* What you need to do *
In full and word for word, give the records again.

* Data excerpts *
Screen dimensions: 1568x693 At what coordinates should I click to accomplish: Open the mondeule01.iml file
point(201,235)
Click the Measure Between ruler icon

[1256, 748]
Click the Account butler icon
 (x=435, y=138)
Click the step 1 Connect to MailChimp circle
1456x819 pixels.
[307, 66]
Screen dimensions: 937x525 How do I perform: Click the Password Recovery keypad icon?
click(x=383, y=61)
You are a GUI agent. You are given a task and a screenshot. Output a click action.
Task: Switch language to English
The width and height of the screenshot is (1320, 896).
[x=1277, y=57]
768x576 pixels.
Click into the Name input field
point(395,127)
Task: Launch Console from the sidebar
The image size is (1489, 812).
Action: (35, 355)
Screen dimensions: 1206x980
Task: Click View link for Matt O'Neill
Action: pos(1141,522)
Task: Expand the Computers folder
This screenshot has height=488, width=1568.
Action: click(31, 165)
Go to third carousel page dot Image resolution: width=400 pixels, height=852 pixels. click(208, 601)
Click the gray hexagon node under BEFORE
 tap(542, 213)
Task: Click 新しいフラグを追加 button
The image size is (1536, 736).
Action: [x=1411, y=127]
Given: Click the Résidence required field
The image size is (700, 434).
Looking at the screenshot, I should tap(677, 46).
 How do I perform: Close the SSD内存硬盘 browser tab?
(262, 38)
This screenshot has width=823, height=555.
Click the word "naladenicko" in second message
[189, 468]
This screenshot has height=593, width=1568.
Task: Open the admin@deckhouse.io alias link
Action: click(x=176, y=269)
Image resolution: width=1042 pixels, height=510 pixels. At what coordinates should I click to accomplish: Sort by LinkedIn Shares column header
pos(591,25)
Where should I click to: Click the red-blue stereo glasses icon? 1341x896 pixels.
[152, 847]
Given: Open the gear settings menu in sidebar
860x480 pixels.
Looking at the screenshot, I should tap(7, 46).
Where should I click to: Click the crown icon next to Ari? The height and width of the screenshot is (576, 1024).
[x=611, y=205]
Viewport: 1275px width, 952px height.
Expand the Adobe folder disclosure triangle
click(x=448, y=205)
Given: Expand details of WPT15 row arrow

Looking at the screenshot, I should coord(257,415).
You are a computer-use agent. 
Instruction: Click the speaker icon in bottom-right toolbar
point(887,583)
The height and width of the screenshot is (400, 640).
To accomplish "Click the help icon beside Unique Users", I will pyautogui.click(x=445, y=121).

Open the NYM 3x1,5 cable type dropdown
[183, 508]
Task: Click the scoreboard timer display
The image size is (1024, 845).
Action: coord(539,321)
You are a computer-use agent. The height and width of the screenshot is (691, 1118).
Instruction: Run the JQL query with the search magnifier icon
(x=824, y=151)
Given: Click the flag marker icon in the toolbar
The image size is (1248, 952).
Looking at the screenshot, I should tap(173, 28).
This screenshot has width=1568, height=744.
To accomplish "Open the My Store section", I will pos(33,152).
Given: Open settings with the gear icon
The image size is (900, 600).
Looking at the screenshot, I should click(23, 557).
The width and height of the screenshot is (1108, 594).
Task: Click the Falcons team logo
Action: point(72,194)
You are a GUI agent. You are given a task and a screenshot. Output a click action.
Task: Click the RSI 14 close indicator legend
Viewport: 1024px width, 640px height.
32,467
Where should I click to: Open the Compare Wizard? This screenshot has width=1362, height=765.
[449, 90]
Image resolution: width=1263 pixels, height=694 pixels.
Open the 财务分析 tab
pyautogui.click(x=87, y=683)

* Answer to the problem *
Screen dimensions: 1568x693 At what coordinates should I click to accomplish: Open the mondeule01.iml file
point(201,235)
Click the Measure Between ruler icon

[1256, 748]
Click the Account butler icon
 (x=435, y=138)
Click the step 1 Connect to MailChimp circle
1456x819 pixels.
[307, 66]
Screen dimensions: 937x525 How do I perform: Click the Password Recovery keypad icon?
click(x=383, y=61)
You are a GUI agent. You are given a task and a screenshot. Output a click action.
Task: Switch language to English
The width and height of the screenshot is (1320, 896).
[x=1277, y=57]
768x576 pixels.
Click into the Name input field
point(395,127)
Task: Launch Console from the sidebar
The image size is (1489, 812).
Action: (35, 355)
Screen dimensions: 1206x980
Task: Click View link for Matt O'Neill
Action: pos(1141,522)
Task: Expand the Computers folder
This screenshot has height=488, width=1568.
Action: click(31, 165)
Go to third carousel page dot Image resolution: width=400 pixels, height=852 pixels. click(208, 601)
Click the gray hexagon node under BEFORE
 tap(542, 213)
Task: Click 新しいフラグを追加 button
The image size is (1536, 736).
Action: [x=1411, y=127]
Given: Click the Résidence required field
The image size is (700, 434).
Looking at the screenshot, I should tap(677, 46).
 How do I perform: Close the SSD内存硬盘 browser tab?
(262, 38)
This screenshot has width=823, height=555.
Click the word "naladenicko" in second message
[189, 468]
This screenshot has height=593, width=1568.
Task: Open the admin@deckhouse.io alias link
Action: click(x=176, y=269)
Image resolution: width=1042 pixels, height=510 pixels. At what coordinates should I click to accomplish: Sort by LinkedIn Shares column header
pos(591,25)
Where should I click to: Click the red-blue stereo glasses icon? 1341x896 pixels.
[152, 847]
Given: Open the gear settings menu in sidebar
860x480 pixels.
Looking at the screenshot, I should tap(7, 46).
Where should I click to: Click the crown icon next to Ari? The height and width of the screenshot is (576, 1024).
[x=611, y=205]
Viewport: 1275px width, 952px height.
Expand the Adobe folder disclosure triangle
click(x=448, y=205)
Given: Expand details of WPT15 row arrow

Looking at the screenshot, I should coord(257,415).
You are a computer-use agent. 
Instruction: Click the speaker icon in bottom-right toolbar
point(887,583)
The height and width of the screenshot is (400, 640).
To accomplish "Click the help icon beside Unique Users", I will pyautogui.click(x=445, y=121).

Open the NYM 3x1,5 cable type dropdown
[183, 508]
Task: Click the scoreboard timer display
The image size is (1024, 845).
Action: coord(539,321)
You are a computer-use agent. The height and width of the screenshot is (691, 1118).
Instruction: Run the JQL query with the search magnifier icon
(x=824, y=151)
Given: Click the flag marker icon in the toolbar
The image size is (1248, 952).
Looking at the screenshot, I should tap(173, 28).
This screenshot has width=1568, height=744.
To accomplish "Open the My Store section", I will pos(33,152).
Given: Open settings with the gear icon
The image size is (900, 600).
Looking at the screenshot, I should click(23, 557).
The width and height of the screenshot is (1108, 594).
Task: Click the Falcons team logo
Action: point(72,194)
You are a GUI agent. You are given a task and a screenshot. Output a click action.
Task: Click the RSI 14 close indicator legend
Viewport: 1024px width, 640px height.
32,467
Where should I click to: Open the Compare Wizard? This screenshot has width=1362, height=765.
[449, 90]
Image resolution: width=1263 pixels, height=694 pixels.
Open the 财务分析 tab
pyautogui.click(x=87, y=683)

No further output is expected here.